(Task details) Put the lines from the one containing "You are a computer-use" through the last line into a Markdown table with the columns No. and Line. Skip blank lines, and leave the pictures out.

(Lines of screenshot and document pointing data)
"""
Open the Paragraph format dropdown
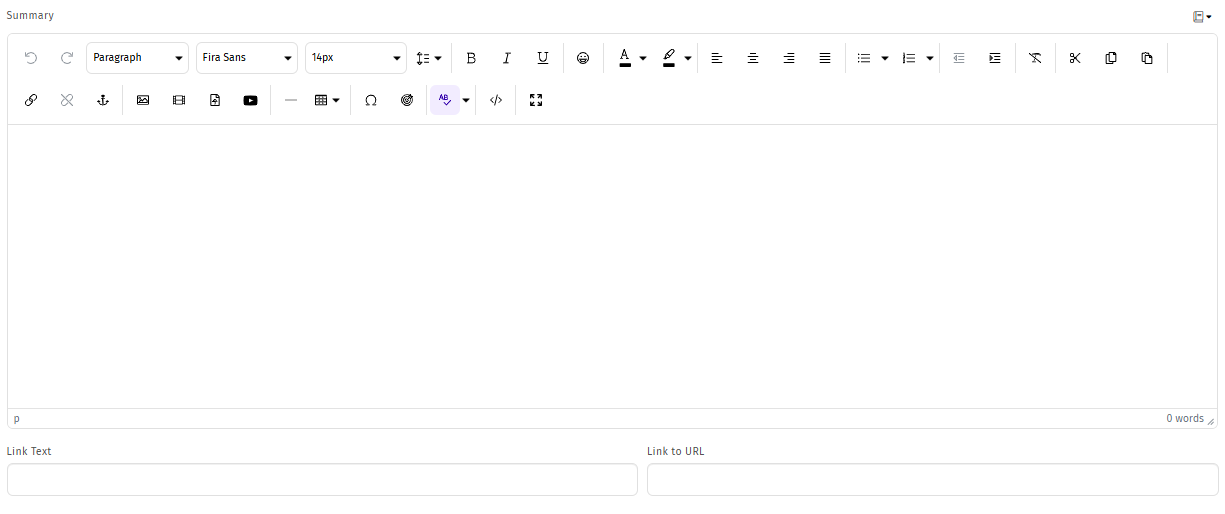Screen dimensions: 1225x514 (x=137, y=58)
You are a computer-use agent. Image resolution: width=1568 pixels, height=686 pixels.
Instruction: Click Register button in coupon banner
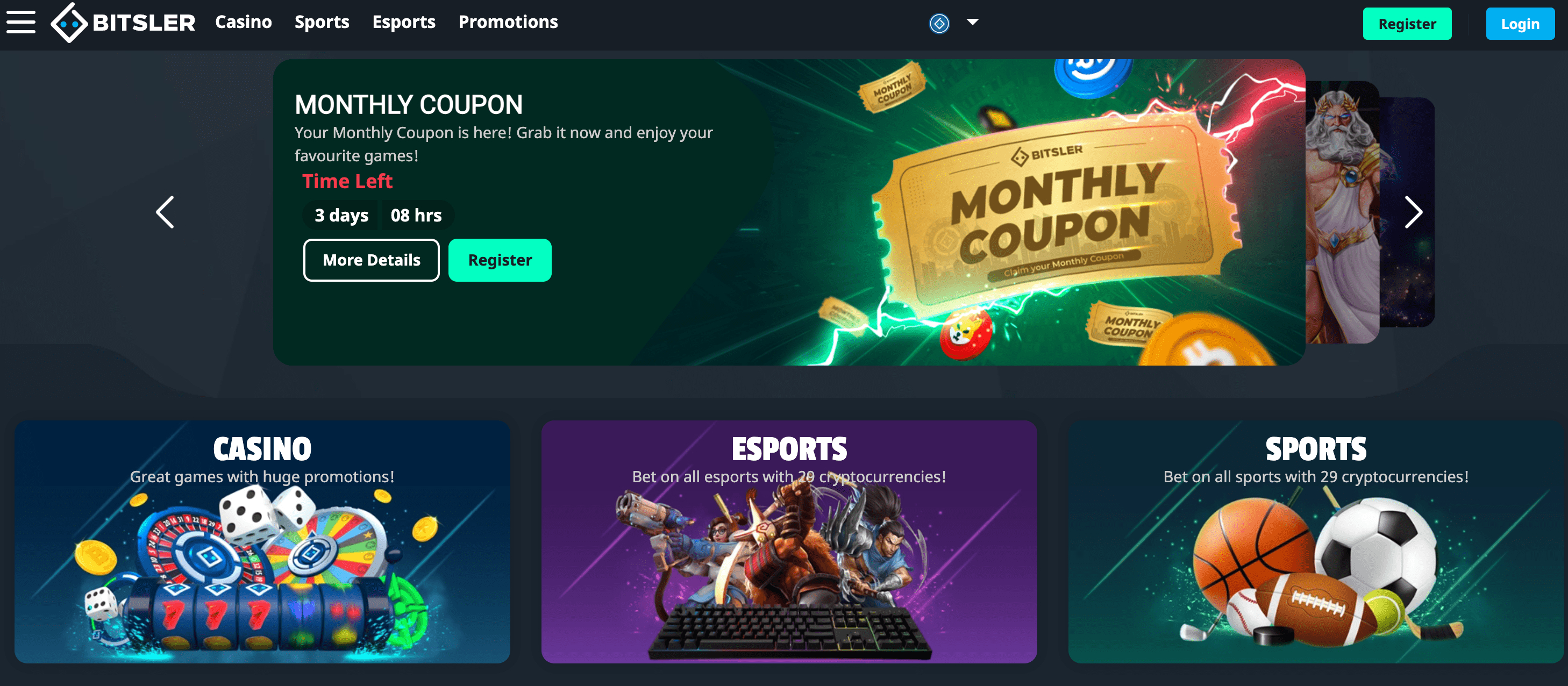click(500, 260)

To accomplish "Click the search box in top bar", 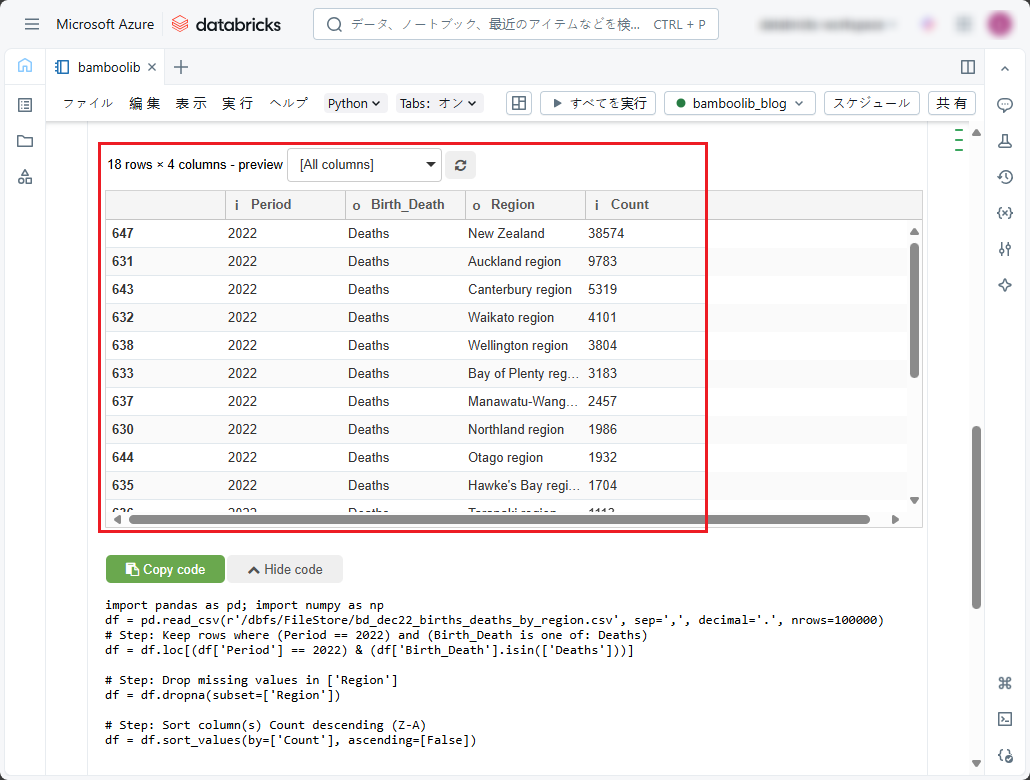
"""
(Written answer)
| No. | Line |
|---|---|
| 1 | You are a computer-use agent. Image resolution: width=1568 pixels, height=686 pixels. |
| 2 | Instruction: Click Register button in coupon banner |
| 3 | click(500, 260) |
| 4 | To accomplish "Click the search box in top bar",  |